- Source passage

Foreign-born US immigrants now make up nearly 14% of the US population, a new report released by the United States Census Bureau on Thursday shows.
The report estimates that 46.2 million US residents were foreign-born as of 2022, up from 35.7 million in 2005.
Although this is only an increase of 1.5% since 2005, it’s still significant. Growth of the US immigrant population had largely stagnated from 2017 to 2021, due in large part to former president Donald Trump’s immigration policies and the COVID-19 pandemic.
The recent growth in the foreign-born population reflects the fact that the US legal immigration system, which includes processing visas, is once again ramping up after slowing to a crawl during the pandemic.
The report details that the largest jump in legal immigration has come from those born in Latin America and Asia. Many of these new US immigrants are now arriving with college or post-college degrees, including those on H1-B visas.
In an interview with National Public Radio regarding the data in the report, Brookings Institution demographer William Frey said, “This image about immigrants coming in, that they’re low-skilled and need to have a lot of government support, is not necessarily supported by a lot of these data. Because there are a lot of immigrants coming who are well-educated and can contribute a lot to the labor force.”
The state of Florida saw the greatest growth in immigrant population in 2022, adding over 200,000 foreign-born residents. Other states that saw significant growth in their immigrant populations last year include Iowa, Maryland, and New Jersey.

- Provided material
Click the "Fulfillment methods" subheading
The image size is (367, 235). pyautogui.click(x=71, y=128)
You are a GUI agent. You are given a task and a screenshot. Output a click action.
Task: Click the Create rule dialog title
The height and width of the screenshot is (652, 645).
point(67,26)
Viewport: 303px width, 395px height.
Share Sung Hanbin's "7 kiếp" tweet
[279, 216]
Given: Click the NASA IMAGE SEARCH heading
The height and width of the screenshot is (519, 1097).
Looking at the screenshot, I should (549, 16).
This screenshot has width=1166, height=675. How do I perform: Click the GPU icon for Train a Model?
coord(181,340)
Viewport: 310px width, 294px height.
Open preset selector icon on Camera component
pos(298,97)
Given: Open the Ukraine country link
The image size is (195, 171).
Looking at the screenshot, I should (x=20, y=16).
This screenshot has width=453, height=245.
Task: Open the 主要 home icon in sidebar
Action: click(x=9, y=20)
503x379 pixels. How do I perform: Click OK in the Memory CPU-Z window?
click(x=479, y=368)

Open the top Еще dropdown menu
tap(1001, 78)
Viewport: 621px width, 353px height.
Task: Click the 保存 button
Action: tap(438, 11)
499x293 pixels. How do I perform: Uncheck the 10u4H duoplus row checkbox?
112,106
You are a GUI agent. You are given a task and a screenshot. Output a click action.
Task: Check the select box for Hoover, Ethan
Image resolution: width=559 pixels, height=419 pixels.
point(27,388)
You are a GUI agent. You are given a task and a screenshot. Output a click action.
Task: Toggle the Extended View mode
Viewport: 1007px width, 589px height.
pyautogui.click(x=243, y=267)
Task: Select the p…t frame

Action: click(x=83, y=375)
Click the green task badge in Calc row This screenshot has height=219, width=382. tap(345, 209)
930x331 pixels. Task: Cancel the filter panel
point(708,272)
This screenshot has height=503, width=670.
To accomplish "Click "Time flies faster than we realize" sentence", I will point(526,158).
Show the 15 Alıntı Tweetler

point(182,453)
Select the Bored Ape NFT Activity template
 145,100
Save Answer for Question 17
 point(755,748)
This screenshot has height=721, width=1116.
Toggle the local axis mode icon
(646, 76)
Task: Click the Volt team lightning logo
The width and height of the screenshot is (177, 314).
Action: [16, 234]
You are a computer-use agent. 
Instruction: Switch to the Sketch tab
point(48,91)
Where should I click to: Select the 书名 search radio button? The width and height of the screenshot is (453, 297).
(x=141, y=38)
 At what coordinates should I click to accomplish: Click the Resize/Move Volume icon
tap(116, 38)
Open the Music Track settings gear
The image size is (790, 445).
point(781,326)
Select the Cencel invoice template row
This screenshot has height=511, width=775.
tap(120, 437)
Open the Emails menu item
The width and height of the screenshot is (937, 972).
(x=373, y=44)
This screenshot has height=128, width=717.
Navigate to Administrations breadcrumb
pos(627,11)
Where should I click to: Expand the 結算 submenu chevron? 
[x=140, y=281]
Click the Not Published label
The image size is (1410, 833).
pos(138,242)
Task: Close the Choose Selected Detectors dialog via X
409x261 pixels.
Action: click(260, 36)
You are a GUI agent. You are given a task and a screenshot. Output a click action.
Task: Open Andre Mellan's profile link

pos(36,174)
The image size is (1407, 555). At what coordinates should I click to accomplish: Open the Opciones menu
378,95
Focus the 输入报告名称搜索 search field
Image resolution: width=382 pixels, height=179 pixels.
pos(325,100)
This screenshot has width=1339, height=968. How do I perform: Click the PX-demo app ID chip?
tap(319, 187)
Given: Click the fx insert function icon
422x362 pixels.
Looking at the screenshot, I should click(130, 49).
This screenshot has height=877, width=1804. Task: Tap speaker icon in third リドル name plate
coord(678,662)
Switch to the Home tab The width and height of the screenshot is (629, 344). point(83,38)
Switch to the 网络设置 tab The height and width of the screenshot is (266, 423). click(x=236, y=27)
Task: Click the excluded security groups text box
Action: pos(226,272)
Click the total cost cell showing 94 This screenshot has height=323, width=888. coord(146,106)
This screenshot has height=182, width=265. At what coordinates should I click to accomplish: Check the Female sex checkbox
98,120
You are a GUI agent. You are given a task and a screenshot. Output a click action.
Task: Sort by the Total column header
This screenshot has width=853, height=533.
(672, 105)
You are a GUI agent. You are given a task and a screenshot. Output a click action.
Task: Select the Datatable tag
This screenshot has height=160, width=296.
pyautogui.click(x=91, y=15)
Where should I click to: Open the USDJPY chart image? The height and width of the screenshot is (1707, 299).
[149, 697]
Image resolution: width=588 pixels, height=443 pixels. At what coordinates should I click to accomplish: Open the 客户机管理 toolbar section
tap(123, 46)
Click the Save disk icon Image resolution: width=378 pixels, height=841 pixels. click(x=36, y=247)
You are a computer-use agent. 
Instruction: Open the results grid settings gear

- Description of the task
According to the passage on immigration figures, how many foreign-born residents did Florida add in 2022? The records above come from a different source than the text.

- Answer box
Over 200,000.